Telematics are often given a pat on the back for being great at saving companies fuel, or improving a fleet manager’s efficiency, or simply making it easier for people to retrieve their car in thee unhappy event that it is stolen. However telematics also have a great history of making drivers that bit safer on the road by improving their driving habits. New research from Arriva Transport is now suggesting that that benefit extends to ambulance drivers, who have improved their safety record by as much as 92 per cent.
It’s understandable why ambulance drivers might be some of the more dangerous drivers out there. Every trip they make is an emergency. However that’s not something to encourage, as speeding, sharp braking and acceleration in the wrong circumstances, can cause accidents and that makes the entire system counter-intuitive. However once Arriva Transport Solutions fitted its ambulances for social care with telematics hardware, it was able to cut back on its drivers’ bad habits by almost 100 per cent.
Considering Arriva vehicles transport some 4,000 patients around the country every single day, that’s going to have a big impact on British roads. In Total, some 480 ambulances were fitted with the devices across Greater Manchester, the East and West Midlands counties and much of the South West.
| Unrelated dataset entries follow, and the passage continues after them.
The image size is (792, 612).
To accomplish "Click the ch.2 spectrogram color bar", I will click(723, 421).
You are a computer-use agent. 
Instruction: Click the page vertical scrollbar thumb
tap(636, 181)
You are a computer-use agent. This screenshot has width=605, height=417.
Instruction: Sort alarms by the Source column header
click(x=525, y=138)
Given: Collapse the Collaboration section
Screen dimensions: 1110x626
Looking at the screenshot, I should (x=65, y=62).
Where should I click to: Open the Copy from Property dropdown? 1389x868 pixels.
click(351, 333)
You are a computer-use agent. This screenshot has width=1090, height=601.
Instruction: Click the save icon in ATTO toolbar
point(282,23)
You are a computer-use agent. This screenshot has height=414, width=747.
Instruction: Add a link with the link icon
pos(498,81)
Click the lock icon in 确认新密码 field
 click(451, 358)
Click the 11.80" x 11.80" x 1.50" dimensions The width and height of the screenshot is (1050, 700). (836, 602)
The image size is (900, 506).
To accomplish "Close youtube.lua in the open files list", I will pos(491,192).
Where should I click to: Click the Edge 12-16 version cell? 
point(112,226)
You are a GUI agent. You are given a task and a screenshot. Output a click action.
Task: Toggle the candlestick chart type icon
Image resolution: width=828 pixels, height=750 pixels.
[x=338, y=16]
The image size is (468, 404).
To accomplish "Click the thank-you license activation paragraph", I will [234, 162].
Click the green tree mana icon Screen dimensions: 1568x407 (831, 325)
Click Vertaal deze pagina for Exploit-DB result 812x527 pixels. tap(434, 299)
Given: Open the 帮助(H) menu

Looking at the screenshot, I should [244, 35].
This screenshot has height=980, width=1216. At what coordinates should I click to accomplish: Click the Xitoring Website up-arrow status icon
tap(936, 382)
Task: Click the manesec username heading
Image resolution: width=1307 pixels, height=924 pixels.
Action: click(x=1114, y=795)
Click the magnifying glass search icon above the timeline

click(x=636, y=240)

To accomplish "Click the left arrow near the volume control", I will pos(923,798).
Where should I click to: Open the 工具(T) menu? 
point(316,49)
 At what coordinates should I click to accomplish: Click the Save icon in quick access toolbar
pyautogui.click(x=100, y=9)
As you might expect from such a telematics roll out however, there have been other benefits to Arriva’s fleet. It’s also had a big impact on fuel usage, by reminding drivers to switch off the engine when it’s not in use. While old vehicles used to be very inefficient to turn on and off, today the technology exists to make even larger vehicles like ambulances much more efficient. Therefore, leaving a car or van idling is just wasted fuel and adds to overall wear. Fortunately with telematics installed, Arriva was able to cut back on idling by a massive 70 per cent too.
Steve Law, head of Fleet and Estates, Arriva Transport Solutions said: “As a provider of patient transport services in the UK, Arriva Transport Solutions needs to make sure that the experience we offer our poorly and often elderly patients is a high quality one. Our drivers are highly skilled and undergo extensive training for their role but they are now more aware than ever of their driving behaviour and how this can positively, or negatively impact patient experience.”
On top of all that though, perhaps the most welcome improvement from the telematics system, is that patients are feeling the benefits. Without sharp braking or acceleration, passengers are much more comfortable and it is even helping them to recover faster by not causing any additional stresses on their bodies during transit.
The telematics system that Arriva went with in the end was Metronaut’s, which it is now expected to roll out too its other transport businesses, including coaches and buses.